(A bit of modelling and) Statistical inference for non-renewal point processes via Approximate Bayesian Computation. An application to neuroscience.
Sprache des Vortragstitels:
In many signal-processing applications, it is of primary interest to decode or reconstruct the unobserved signal based on some partially observed information. Statistically, this corresponds to perform statistical inference of the underlying model parameters from partially observed stochastic processes and/or non-renewal point processes (where each event is the epoch when a coordinate reaches/crosses a certain value, yielding the so-called first-passage-time problem). Moreover, due to the increasing complexity of the processes, the underlying likelihoods are often unknown or intractable. The problem belongs to the class of intractable-likelihood inference problems, requiring the investigation of new ad-hoc mathematical, numerical and statistical techniques to handle it. Here I focus on likelihood-free methods, and in particular on Approximate Bayesian Computation (ABC) method, and I illustrate it in the framework of stochastic modelling of single neuron dynamics.

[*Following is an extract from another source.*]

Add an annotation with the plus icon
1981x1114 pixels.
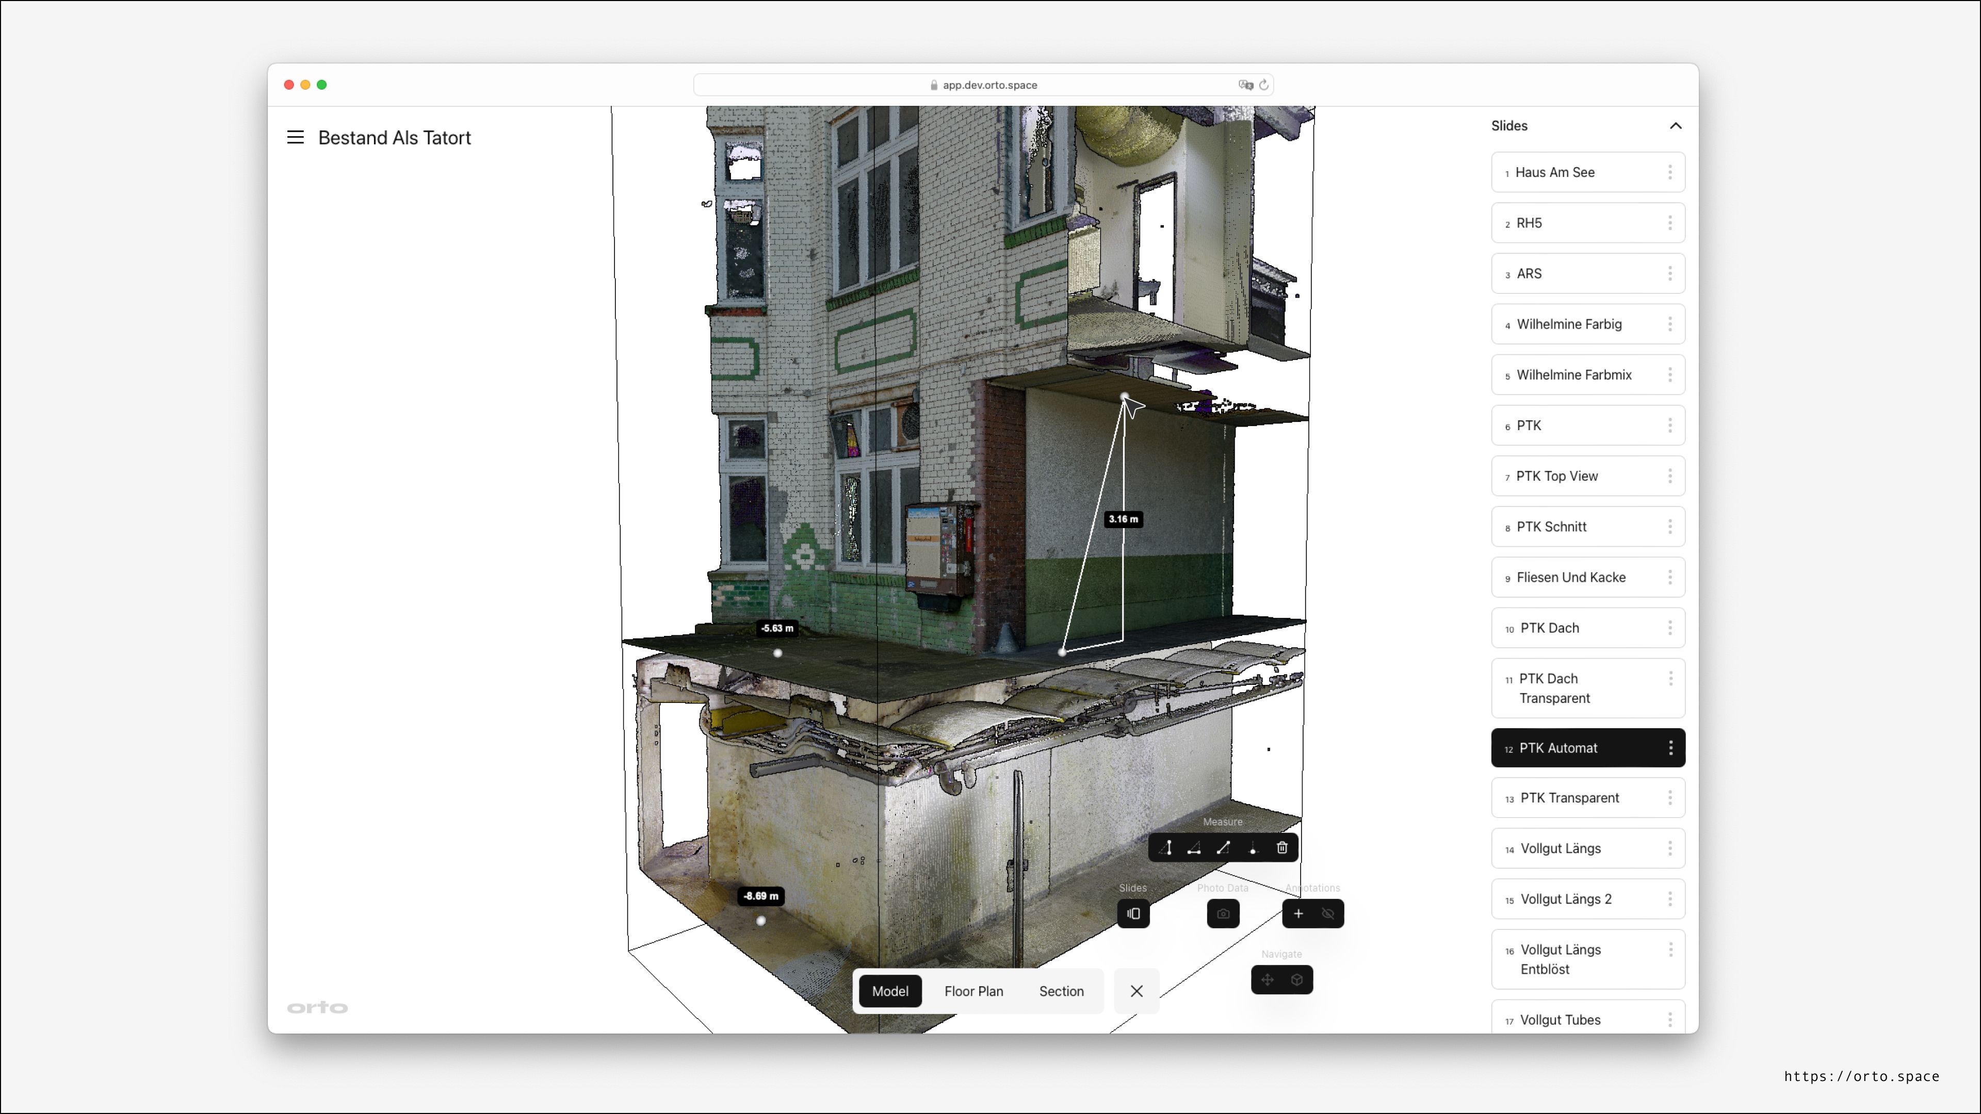pyautogui.click(x=1298, y=914)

More specifically, I consider a bivariate stochastic process where available observations are the hitting times of one coordinate to the other, and discuss it in the framework of stochastic modelling of single neuron dynamics. The considered multi-timescale adaptive threshold model can be derived from the detailed Hodgkin-Huxley model, can accurately predict spike times and incorporate the effects of slow K+ currents, usually mediating adaptation. When performing statistical inference of the underlying model parameters, four difficulties arise: none of the two model components is directly observed; the considered process is not of hidden Markov model type; the underlying likelihood is unknown/intractable; consecutive hitting times are neither independent nor identically distributed. I tackle these statistical issues considering a simple acceptance-rejection ABC algorithm. After presenting the ABC method and discussing its criticality and challenges, I illustrate how to use it on the considered model.